Bu ülkeye şeriat gelmeli diyorlar. Ve bunların yüzde doksanı "şeriatın" ne manaya geldiğini biliyorlar değiller aslında. Ve gerçek anlam da şeriat gelse "ilk karşı çıkan" yine bunlar olacak eminim.
Şeriattan söz eden insan önce kendini, kendi yüreğini, kendi evini, kendi ilişkilerini "aziz İslam'a" göre ayarlamalı. Cebinde onlarca banka kartı taşıyan, banka kredisi ile ev alan, araba alan bir kişinin "kalkıp" şeriattan söz etmesi "sadece" bir sahtekarlık, bir iki yüzlülüktür. Ne çok kandırıyor insan kendini. İnsan "ne çok yalan söylüyor" kendine bu çağda.
Bu kişiler durdukları yerlerden, sahip oldukları gazete köşelerinden, sonra dergilerinde sohbetlerinde şeriattan söz etmelerinin asıl nedeni "akıllarınca" muhaliflerini sıkıştırma çabası. Onlara "biz sizin gibi değiliz" demenin bir başka yolu. Yani kendilerini yüceltme, kendilerini kutsama hali. Daha açık söylersek "bu günlerde"Ak Partiye, ve sayın Cumhurbaşkanına laf etmek, onların üstünden pirim yapmak için yapıyorlar bunu.
Ve bu kişilerin pek çoğu Saadet Partisine gönül vermiş kişilerden oluşuyor. Ama çok fazla cahil, çok fazla ucuz hesap peşinde olan kişiler "hem kendilerine hem davaya, hem de partilerine yazık ediyorlar.

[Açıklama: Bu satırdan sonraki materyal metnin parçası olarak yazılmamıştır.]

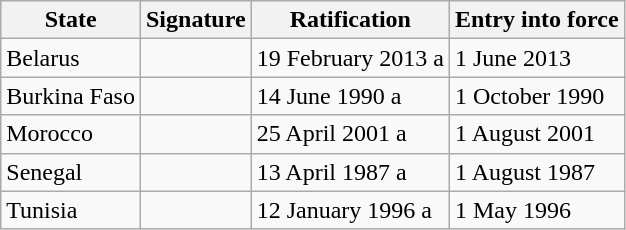
Burkina Faso (71, 96)
1 August 2001 (536, 134)
1 August 1987 (536, 172)
Ratification (350, 20)
State (71, 20)
14 June 1990 a (350, 96)
13 April 1987 a (350, 172)
1 June 2013 (536, 58)
Morocco (71, 134)
12 January 1996 a (350, 210)
25 April 2001 a (350, 134)
19 February 2013 a (350, 58)
1 May 1996 (536, 210)
Belarus (71, 58)
Tunisia (71, 210)
1 October 1990 (536, 96)
Entry into force (536, 20)
Signature (196, 20)
Senegal (71, 172)
Return [X, Y] of the center of cell containing provided text 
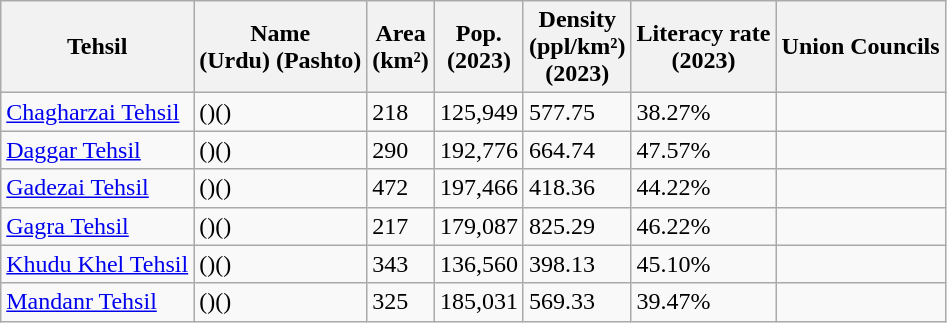
192,776 [478, 150]
197,466 [478, 188]
Density(ppl/km²)(2023) [577, 47]
Literacy rate(2023) [704, 47]
45.10% [704, 264]
125,949 [478, 112]
Mandanr Tehsil [98, 302]
Gagra Tehsil [98, 226]
218 [401, 112]
179,087 [478, 226]
Name(Urdu) (Pashto) [280, 47]
472 [401, 188]
217 [401, 226]
Area(km²) [401, 47]
569.33 [577, 302]
Daggar Tehsil [98, 150]
418.36 [577, 188]
136,560 [478, 264]
325 [401, 302]
290 [401, 150]
343 [401, 264]
664.74 [577, 150]
46.22% [704, 226]
Gadezai Tehsil [98, 188]
185,031 [478, 302]
44.22% [704, 188]
Union Councils [860, 47]
38.27% [704, 112]
825.29 [577, 226]
Chagharzai Tehsil [98, 112]
398.13 [577, 264]
47.57% [704, 150]
577.75 [577, 112]
Pop.(2023) [478, 47]
39.47% [704, 302]
Khudu Khel Tehsil [98, 264]
Tehsil [98, 47]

İnsan "kendini akıllı sanmakla" akıl olmaz. Bunlar kendilerini "hem akıllı, hem de doğru yolda" sanıyorlar. Oysa hayatlarında "hiç bir fark yok" bir Ak Partili kişinin hayatından. Aynı çeşmenin suyunu içerek büyüdük hepimiz bilinse.
Bunun böyle olduğunu yazıp söylemezsek doğru yerde durmuş olmazdık. Bu arkadaşlara "sık-sık hatırlatma yapmalı" birileri. Yoksa bunlar azaldıkça "kendilerini" daha çok kutsayacaklar kendilerini.
Olmaz böyle şey!
Sen bir yandan bankalarla ilişkini en yüksek seviyede tut, cebinde onlarca kredi kartı taşı, büyük alışveriş merkezlerinde dolaş, alış veriş yap, beyaz adamlar gibi ye iç, keyfince yaşa, en pahalı arabalara bin, en lüks evlerde otur, evini en lüks, en marka eşyalarla doldur "sonra kalk" bu ülkeye şeriat gelmeli de.

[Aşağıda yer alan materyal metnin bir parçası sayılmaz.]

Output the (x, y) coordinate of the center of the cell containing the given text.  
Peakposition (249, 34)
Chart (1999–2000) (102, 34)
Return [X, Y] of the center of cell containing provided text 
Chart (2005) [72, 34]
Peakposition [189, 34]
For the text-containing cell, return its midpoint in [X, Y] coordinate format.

Sahi biz kimi kandırıyoruz? Bu tavır İslami bir tavır mı? İnsan dünyayı, ülkeyi değiştirmekten "söz etmekten se" önce kendini değiştirmeli insan. Kendi kalbinde, kendi zihninde devrim yapmalı. Yapabiliyor musun? Kendi içinde devrim yapamayanlar, kendi kalplerine kendi evlerine şeriatı taşıyamayanlar "başka söz" etmemeliler.
Aramızda bir çok kişi bu sahte oyunu oynamakla meşguller, böylece "iyi insan, iyi Müslüman" görünme rengiyle selamet çıkacaklarını sanıyorlar. Kendilerine yazık ediyorlar. Ümmetin geleceğine yazık ediyorlar. Ülkenin geleceğine yazık ediyorlar. Ve kardeşliğe yazık ediyorlar.
Birileri bir şey söylemeli böyle insanlara. Hatta "birbirimize" bir şey söylemeliyiz. Bilmeliyiz bu yolun sonu insana çıkmaz. Bu yolun sonu İslam, ve kitaba çıkmaz.
Selametle kalın kardeşlerim. Hayır ve iyilik içinde kalın.